Common Questions About Custom Mobile Workforce Management Software for UK Field Teams
How does a custom build compare in cost to per-technician SaaS?
Per-technician platforms charge a monthly fee for every engineer you employ, so the cost rises in step with your headcount. A custom build is a one-off development cost with modest hosting and support afterwards, typically a few hundred pounds a month. For a team of any real size, custom usually overtakes SaaS on total cost somewhere in the three to five year range. We give you honest numbers after discovery so you can compare properly.
What's the typical development timeline?
A focused first version covering scheduling, dispatch, a technician mobile app and one accounting integration usually takes around 3-4 months. Larger builds with route optimisation, offline working and multiple integrations run to 5-6 months. We work in short cycles so you see progress every couple of weeks rather than waiting for a single reveal.
Will the mobile app work where there's no signal?
Yes, if you need it to. We build the technician app offline-first, so job details, customer notes and forms are cached on the device and any updates sync once a connection returns. This matters for rural utility work, basements and remote sites where coverage drops to 2G or nothing at all.
Can you integrate with our existing systems?
Yes. Common connections are accounting (Xero, QuickBooks, Sage), CRM (Salesforce, HubSpot), payroll and mapping or routing services. Where possible we integrate directly via API rather than routing through middleware like Zapier, which keeps time and job-cost data syncing reliably instead of drifting out of step.
How do you handle GDPR and GPS tracking of staff?
Location tracking of employees needs a clear lawful basis and a transparency notice, and continuous tracking can warrant a Data Protection Impact Assessment.

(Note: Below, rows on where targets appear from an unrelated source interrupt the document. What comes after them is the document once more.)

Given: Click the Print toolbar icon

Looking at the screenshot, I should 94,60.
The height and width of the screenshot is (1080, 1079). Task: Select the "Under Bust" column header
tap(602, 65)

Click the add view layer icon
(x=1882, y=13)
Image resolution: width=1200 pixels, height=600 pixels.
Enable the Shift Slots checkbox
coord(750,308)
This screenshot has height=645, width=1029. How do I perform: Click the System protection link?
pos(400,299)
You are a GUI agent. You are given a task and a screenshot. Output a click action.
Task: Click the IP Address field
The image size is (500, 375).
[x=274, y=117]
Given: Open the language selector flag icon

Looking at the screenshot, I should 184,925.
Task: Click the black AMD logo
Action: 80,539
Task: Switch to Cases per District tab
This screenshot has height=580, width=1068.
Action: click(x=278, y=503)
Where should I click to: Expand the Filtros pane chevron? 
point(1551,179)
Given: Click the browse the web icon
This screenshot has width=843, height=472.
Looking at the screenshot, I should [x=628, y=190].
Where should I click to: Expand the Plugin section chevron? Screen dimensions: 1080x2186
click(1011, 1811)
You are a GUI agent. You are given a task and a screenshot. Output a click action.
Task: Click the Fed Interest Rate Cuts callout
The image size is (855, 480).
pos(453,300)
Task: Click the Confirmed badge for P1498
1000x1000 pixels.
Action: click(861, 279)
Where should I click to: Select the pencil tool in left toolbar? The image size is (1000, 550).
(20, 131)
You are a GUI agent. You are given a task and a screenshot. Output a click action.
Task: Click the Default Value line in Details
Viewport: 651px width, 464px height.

We build with that in mind: configurable tracking (for example, on-job only rather than 24/7), role-based access, full audit logging and data retention rules you control. Data is UK-hosted and deletable on request.
Do you provide training and ongoing support?
Yes. Dispatchers usually need half a day, field technicians an hour or two, and managers a short session on dashboards and reporting. After go-live we offer flexible support packages for maintenance, fixes and new features as your operation changes.